Efekty klęski ekologicznej martwe drzewa, wylesione stoki:
Obrazek

Obrazek

Obrazek

Obrazek

Obrazek

Rajskie klimaty ;)
Obrazek

Obrazek

Obrazek

Obrazek


Uczestnicy wycieczki:
- Magda - na tle schroniska na Szrenicy
Obrazek

- i ja, czyli Agnieszka ;)
Obrazek

Obrazek

Obrazek

Śnieżne Kotły:
Obrazek

Obrazek

Obrazek

Obrazek

Autor:  Ataman [ Pt paź 20, 2006 12:09 pm ]
Tytuł: 

No i bardzo pięknie :thumright: Też mam duży mam sentyment do Karkonoszy, schodziłem je tam i z powrotem. piękne góry. Ze Świeradowa też szlismy do Szklarskiej, po uprzednim odpoczynku w parku zdrojowym - piekne i magiczne miejsce. Szlaki urokliwe i dzieki temu, ze głównie idzie sie grzbietem faktycznie można naginac niezłe dystanse jednego dnia. Gratuluję wycieczki :wink:

Autor:  Kaytek [ Pt paź 20, 2006 12:15 pm ]
Tytuł: 

Ło matko, mi nigdy nie chce się pisać tyyyle informacji o górach gdzie byłem, a za każdym razem obiecuję sobie, że tak będzie, nagrywam info na aparacie co fotografuję, żeby Wam opowiedzieć, a później wiecie co wychodzi ;)

Fajna wycieczka ;)

Autor:  Gofer [ Pt paź 20, 2006 12:25 pm ]
Tytuł: 

Bardzo interesująca i orginalna relacja.
Dowiedziałem się dzięki temu, że w Polsce polecieć można nie tylko w Tatrach czy z Babiej Góry ale i Karkonoszach. Nic tylko pójść to sprawdzić-czyli obejrzeć na własne oczy. :wink:
Moje gratulacje.

Autor:  ania-kamzik [ Pt paź 20, 2006 12:40 pm ]
Tytuł: 

Aga, ale ciekawa relacja :D , duzo sie dowiedziałam
Wyobraź sobie, ja tam nigdy jeszcze nie byłam :oops: (jaki wstyd...kurde w Bieszczadach tez nie byłam :oops: :oops: :oops: )
i nawet sie zastanawiałąm tylko nie miałam pomysłu jak to ugrysc
tzn. gdzie, co , jak itp.
Super, jak gdzies jeszcze pójdziesz, to wiesz... czekamy na relacje :wink:

Autor:  Hubert [ Pt paź 20, 2006 12:44 pm ]
Tytuł: 

Coraz bardziej sie przekonuje, ze trzeba w koncu znowu odwiedzic Karkonosze ;) W koncu tylko 300 km od domu, a takie miejsca :D Moze Majowka... Agawa ale mnie nakrecilas :D

Autor:  tomek.l [ Pt paź 20, 2006 3:03 pm ]
Tytuł: 

Agnieszko, dlaczego te swoje zdjęcia tak późno upubliczniłaś? :D
Nie chciałaś wcześniej żadnego wkleić a była szansa w konkursie :)
A Karkonosze widziałem tylko zimą. Może kiedyś zobacze latem :)
A tak w ogóle to widzę, że masz takie same kije jak moje.
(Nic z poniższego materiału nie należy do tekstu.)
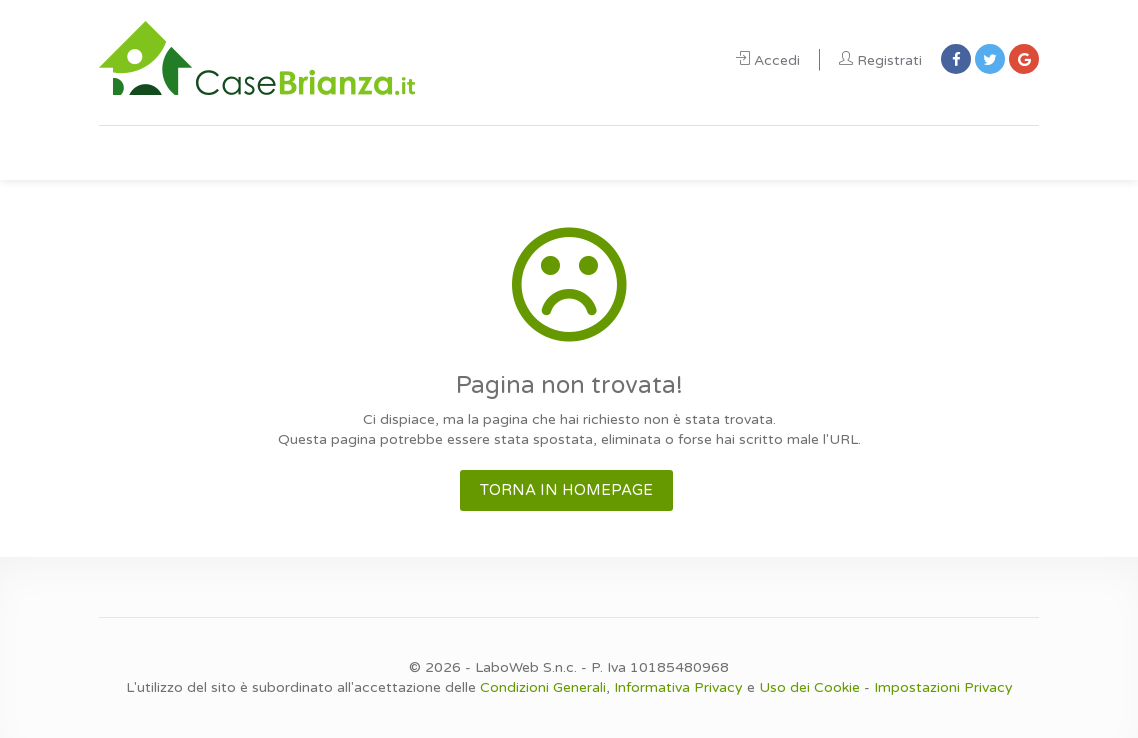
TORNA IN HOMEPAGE (566, 490)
Autor:  tomekz [ Pt paź 20, 2006 8:55 pm ]
Tytuł: 

tego lata również maszerowałem przez karkonosze. fragment trasy podobny, a odległość jaką przebyłem jednego dnia ... zresztą sami oceńcie
wyruszyłem raniutko z Borowic, zaraz koło Karpacza, czerwonym szlakiem - grzbietem Karkonoszy aż na Szrenicę i do schroniska na hali szrenickiej, potem zielonym w dół do Jakuszyc i wszedłem w izery a konkretnie doszedłem sobie do chatki Górzystów na hali izerskiej. tak że byłem tam na ok. 20

Autor:  Gutson [ Pt paź 20, 2006 9:20 pm ]
Tytuł: 

Super relacja, dużo przydatnych, ciekawych informacji. w Karkonoszach byłem sześć lat temu. Praktycznie cały wyjazd po Czeskiej stronie, ale pod koniec nocowałem w schronisku "Pod Łabskim szczytem"... Nadal wyłączają prąd o 22? :)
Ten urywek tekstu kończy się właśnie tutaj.